Zheng Mingkai, You Shan, Wang Fei, Qian Chen, Zhang Changshui, Wang Xiaogang, Xu Chang
IEEE Trans Pattern Anal Mach Intell. 2024 Dec;46(12):8502-8516. doi: 10.1109/TPAMI.2024.3406907. Epub 2024 Nov 6.
Self-supervised Learning (SSL) including the mainstream contrastive learning has achieved great success in learning visual representations without data annotations. However, most methods mainly focus on the instance level information (i.e., the different augmented images of the same instance should have the same feature or cluster into the same class), but there is a lack of attention on the relationships between different instances. In this paper, we introduce a novel SSL paradigm, which we term as relational self-supervised learning (ReSSL) framework that learns representations by modeling the relationship between different instances. Specifically, our proposed method employs sharpened distribution of pairwise similarities among different instances as relation metric, which is thus utilized to match the feature embeddings of different augmentations. To boost the performance, we argue that weak augmentations matter to represent a more reliable relation, and leverage momentum strategy for practical efficiency. The designed asymmetric predictor head and an InfoNCE warm-up strategy enhance the robustness to hyper-parameters and benefit the resulting performance. Experimental results show that our proposed ReSSL substantially outperforms the state-of-the-art methods across different network architectures, including various lightweight networks (e.g., EfficientNet and MobileNet).

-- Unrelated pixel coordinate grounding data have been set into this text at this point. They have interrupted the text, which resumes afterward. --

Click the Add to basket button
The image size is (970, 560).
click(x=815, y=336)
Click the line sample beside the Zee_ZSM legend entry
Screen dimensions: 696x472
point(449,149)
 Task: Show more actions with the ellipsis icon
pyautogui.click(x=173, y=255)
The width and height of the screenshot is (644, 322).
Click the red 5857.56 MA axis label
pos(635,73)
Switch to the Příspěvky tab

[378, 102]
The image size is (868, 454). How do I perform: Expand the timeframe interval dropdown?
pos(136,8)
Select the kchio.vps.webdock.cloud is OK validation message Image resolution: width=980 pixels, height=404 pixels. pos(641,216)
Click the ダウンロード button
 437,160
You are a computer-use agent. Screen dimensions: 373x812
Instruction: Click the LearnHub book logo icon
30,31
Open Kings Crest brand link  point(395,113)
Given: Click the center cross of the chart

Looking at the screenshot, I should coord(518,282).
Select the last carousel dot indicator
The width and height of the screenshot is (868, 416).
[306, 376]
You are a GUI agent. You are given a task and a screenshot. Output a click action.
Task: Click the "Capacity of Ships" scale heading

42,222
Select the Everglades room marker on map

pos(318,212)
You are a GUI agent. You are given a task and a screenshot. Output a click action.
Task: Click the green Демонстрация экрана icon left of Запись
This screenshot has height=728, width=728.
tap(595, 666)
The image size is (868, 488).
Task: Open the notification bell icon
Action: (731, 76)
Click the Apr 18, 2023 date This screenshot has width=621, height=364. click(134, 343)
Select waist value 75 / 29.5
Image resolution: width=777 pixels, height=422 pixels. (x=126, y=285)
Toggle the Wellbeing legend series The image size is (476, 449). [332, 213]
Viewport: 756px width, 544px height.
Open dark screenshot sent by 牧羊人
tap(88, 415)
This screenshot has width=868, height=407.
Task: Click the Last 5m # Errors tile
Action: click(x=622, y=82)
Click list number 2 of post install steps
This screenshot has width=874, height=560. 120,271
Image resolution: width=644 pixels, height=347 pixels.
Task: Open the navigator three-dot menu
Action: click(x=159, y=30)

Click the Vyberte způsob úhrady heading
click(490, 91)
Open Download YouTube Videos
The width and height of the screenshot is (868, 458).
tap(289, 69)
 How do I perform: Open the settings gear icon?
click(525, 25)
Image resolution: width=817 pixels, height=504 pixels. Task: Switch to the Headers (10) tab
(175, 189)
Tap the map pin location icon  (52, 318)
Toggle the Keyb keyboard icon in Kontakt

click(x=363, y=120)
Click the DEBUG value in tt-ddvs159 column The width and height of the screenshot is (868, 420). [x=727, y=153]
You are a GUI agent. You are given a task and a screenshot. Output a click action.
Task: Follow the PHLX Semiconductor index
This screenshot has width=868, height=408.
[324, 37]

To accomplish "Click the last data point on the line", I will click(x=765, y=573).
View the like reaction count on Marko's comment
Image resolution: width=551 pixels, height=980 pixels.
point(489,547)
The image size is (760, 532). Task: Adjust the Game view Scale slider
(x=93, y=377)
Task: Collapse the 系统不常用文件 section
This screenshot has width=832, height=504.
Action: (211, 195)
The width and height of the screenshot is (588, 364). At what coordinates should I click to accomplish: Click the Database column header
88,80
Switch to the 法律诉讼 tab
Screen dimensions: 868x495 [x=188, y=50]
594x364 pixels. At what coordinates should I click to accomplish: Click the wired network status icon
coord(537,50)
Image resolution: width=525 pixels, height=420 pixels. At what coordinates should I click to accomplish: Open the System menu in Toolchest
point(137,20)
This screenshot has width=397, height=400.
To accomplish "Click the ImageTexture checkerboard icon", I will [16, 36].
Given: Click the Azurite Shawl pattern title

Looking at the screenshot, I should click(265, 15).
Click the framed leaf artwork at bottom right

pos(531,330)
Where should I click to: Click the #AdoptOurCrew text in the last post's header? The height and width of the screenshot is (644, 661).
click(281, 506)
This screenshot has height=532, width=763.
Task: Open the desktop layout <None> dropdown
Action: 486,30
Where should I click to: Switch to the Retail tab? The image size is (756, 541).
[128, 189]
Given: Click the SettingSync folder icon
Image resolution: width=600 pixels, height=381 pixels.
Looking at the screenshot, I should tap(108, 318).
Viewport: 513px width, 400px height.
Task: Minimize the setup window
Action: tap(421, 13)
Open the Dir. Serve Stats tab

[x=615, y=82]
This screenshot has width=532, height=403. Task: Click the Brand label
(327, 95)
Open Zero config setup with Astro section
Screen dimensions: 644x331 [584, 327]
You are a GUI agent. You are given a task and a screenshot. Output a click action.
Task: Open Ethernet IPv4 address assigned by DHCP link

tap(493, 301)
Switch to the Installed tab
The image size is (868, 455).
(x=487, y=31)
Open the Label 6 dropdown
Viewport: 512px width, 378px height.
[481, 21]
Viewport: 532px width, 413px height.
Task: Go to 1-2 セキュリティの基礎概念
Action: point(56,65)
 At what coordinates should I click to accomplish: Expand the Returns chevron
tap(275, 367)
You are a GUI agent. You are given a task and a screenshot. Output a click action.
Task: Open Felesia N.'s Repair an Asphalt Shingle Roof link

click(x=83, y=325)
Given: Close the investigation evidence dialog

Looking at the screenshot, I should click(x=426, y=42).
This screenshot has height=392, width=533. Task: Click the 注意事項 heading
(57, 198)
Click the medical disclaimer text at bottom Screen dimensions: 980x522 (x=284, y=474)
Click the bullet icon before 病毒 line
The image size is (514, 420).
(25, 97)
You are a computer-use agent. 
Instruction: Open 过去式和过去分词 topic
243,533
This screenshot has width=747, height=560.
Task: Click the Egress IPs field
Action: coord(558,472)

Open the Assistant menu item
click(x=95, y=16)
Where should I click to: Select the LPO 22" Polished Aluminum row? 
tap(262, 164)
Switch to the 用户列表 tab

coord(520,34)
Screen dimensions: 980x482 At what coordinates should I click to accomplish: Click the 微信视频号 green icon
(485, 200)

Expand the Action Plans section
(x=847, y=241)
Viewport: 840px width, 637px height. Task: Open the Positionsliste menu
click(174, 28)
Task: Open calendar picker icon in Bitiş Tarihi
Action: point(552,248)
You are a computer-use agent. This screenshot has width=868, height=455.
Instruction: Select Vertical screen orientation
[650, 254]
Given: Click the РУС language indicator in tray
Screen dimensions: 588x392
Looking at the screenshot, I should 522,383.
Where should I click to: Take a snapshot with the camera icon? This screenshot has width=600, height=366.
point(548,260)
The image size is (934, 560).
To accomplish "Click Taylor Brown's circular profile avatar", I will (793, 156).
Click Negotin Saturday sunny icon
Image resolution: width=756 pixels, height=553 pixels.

自监督学习(SSL),包括主流的对比学习,在无数据标注的情况下学习视觉表征方面取得了巨大成功。然而,大多数方法主要关注实例级信息(即同一实例的不同增强图像应具有相同特征或聚类到同一类别),但对不同实例之间的关系缺乏关注。在本文中,我们引入了一种新颖的自监督学习范式,我们将其称为关系自监督学习(ReSSL)框架,该框架通过对不同实例之间的关系进行建模来学习表征。具体而言,我们提出的方法采用不同实例之间成对相似度的锐化分布作为关系度量,从而利用它来匹配不同增强的特征嵌入。为了提高性能,我们认为弱增强对于表示更可靠的关系很重要,并利用动量策略来提高实际效率。设计的非对称预测头和InfoNCE预热策略增强了对超参数的鲁棒性,并有利于最终性能。实验结果表明,我们提出的ReSSL在不同网络架构上显著优于现有方法,包括各种轻量级网络(如EfficientNet和MobileNet)。